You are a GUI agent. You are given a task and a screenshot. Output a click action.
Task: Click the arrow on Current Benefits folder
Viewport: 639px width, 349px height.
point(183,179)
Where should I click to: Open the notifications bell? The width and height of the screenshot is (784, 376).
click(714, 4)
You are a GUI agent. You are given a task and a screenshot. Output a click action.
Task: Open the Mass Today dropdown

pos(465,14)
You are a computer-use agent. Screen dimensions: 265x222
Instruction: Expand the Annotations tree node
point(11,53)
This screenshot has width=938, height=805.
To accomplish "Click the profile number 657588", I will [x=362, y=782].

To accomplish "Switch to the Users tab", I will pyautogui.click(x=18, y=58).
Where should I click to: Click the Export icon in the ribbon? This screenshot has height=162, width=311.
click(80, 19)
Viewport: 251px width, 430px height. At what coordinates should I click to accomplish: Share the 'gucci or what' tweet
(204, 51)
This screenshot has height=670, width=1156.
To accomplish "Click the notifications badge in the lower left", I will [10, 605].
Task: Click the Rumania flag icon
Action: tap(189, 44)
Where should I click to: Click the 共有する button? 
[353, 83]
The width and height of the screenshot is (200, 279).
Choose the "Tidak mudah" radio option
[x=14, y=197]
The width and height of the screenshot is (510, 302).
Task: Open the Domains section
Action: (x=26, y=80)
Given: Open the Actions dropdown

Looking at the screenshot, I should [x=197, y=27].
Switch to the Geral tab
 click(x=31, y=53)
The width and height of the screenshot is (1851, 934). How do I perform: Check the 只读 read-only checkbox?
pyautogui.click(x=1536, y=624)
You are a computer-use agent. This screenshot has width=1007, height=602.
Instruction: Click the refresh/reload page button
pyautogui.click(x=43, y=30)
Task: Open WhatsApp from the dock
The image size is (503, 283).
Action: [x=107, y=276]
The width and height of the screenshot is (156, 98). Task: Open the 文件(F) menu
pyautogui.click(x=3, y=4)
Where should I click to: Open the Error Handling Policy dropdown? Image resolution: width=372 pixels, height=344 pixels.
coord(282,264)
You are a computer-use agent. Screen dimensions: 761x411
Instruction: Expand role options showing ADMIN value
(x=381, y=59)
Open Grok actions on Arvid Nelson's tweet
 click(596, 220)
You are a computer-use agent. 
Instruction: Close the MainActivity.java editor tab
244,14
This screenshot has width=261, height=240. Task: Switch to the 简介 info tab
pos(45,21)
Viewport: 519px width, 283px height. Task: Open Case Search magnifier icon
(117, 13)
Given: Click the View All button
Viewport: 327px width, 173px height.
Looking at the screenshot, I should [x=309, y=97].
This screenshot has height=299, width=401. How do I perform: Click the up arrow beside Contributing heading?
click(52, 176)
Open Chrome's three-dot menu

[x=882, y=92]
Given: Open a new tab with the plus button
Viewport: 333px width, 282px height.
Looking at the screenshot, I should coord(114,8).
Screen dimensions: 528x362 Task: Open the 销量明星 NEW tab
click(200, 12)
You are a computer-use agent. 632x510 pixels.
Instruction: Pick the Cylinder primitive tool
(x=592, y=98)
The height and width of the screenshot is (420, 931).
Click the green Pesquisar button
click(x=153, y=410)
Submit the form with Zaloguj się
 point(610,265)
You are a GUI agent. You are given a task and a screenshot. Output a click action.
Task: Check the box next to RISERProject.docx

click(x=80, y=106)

= = =

### Work to be completed
Could you retype the entire listing exactly?

### Response area
You are a GUI agent. You are given a task and a screenshot. Output a click action.
Task: Click the arrow on Current Benefits folder
Viewport: 639px width, 349px height.
point(183,179)
Where should I click to: Open the notifications bell? The width and height of the screenshot is (784, 376).
click(714, 4)
You are a GUI agent. You are given a task and a screenshot. Output a click action.
Task: Open the Mass Today dropdown

pos(465,14)
You are a computer-use agent. Screen dimensions: 265x222
Instruction: Expand the Annotations tree node
point(11,53)
This screenshot has width=938, height=805.
To accomplish "Click the profile number 657588", I will [x=362, y=782].

To accomplish "Switch to the Users tab", I will pyautogui.click(x=18, y=58).
Where should I click to: Click the Export icon in the ribbon? This screenshot has height=162, width=311.
click(80, 19)
Viewport: 251px width, 430px height. At what coordinates should I click to accomplish: Share the 'gucci or what' tweet
(204, 51)
This screenshot has height=670, width=1156.
To accomplish "Click the notifications badge in the lower left", I will [10, 605].
Task: Click the Rumania flag icon
Action: tap(189, 44)
Where should I click to: Click the 共有する button? 
[353, 83]
The width and height of the screenshot is (200, 279).
Choose the "Tidak mudah" radio option
[x=14, y=197]
The width and height of the screenshot is (510, 302).
Task: Open the Domains section
Action: (x=26, y=80)
Given: Open the Actions dropdown

Looking at the screenshot, I should [x=197, y=27].
Switch to the Geral tab
 click(x=31, y=53)
The width and height of the screenshot is (1851, 934). How do I perform: Check the 只读 read-only checkbox?
pyautogui.click(x=1536, y=624)
You are a computer-use agent. This screenshot has width=1007, height=602.
Instruction: Click the refresh/reload page button
pyautogui.click(x=43, y=30)
Task: Open WhatsApp from the dock
The image size is (503, 283).
Action: [x=107, y=276]
The width and height of the screenshot is (156, 98). Task: Open the 文件(F) menu
pyautogui.click(x=3, y=4)
Where should I click to: Open the Error Handling Policy dropdown? Image resolution: width=372 pixels, height=344 pixels.
coord(282,264)
You are a computer-use agent. Screen dimensions: 761x411
Instruction: Expand role options showing ADMIN value
(x=381, y=59)
Open Grok actions on Arvid Nelson's tweet
 click(596, 220)
You are a computer-use agent. 
Instruction: Close the MainActivity.java editor tab
244,14
This screenshot has width=261, height=240. Task: Switch to the 简介 info tab
pos(45,21)
Viewport: 519px width, 283px height. Task: Open Case Search magnifier icon
(117, 13)
Given: Click the View All button
Viewport: 327px width, 173px height.
Looking at the screenshot, I should [x=309, y=97].
This screenshot has height=299, width=401. How do I perform: Click the up arrow beside Contributing heading?
click(52, 176)
Open Chrome's three-dot menu

[x=882, y=92]
Given: Open a new tab with the plus button
Viewport: 333px width, 282px height.
Looking at the screenshot, I should coord(114,8).
Screen dimensions: 528x362 Task: Open the 销量明星 NEW tab
click(200, 12)
You are a computer-use agent. 632x510 pixels.
Instruction: Pick the Cylinder primitive tool
(x=592, y=98)
The height and width of the screenshot is (420, 931).
Click the green Pesquisar button
click(x=153, y=410)
Submit the form with Zaloguj się
 point(610,265)
You are a GUI agent. You are given a task and a screenshot. Output a click action.
Task: Check the box next to RISERProject.docx

click(x=80, y=106)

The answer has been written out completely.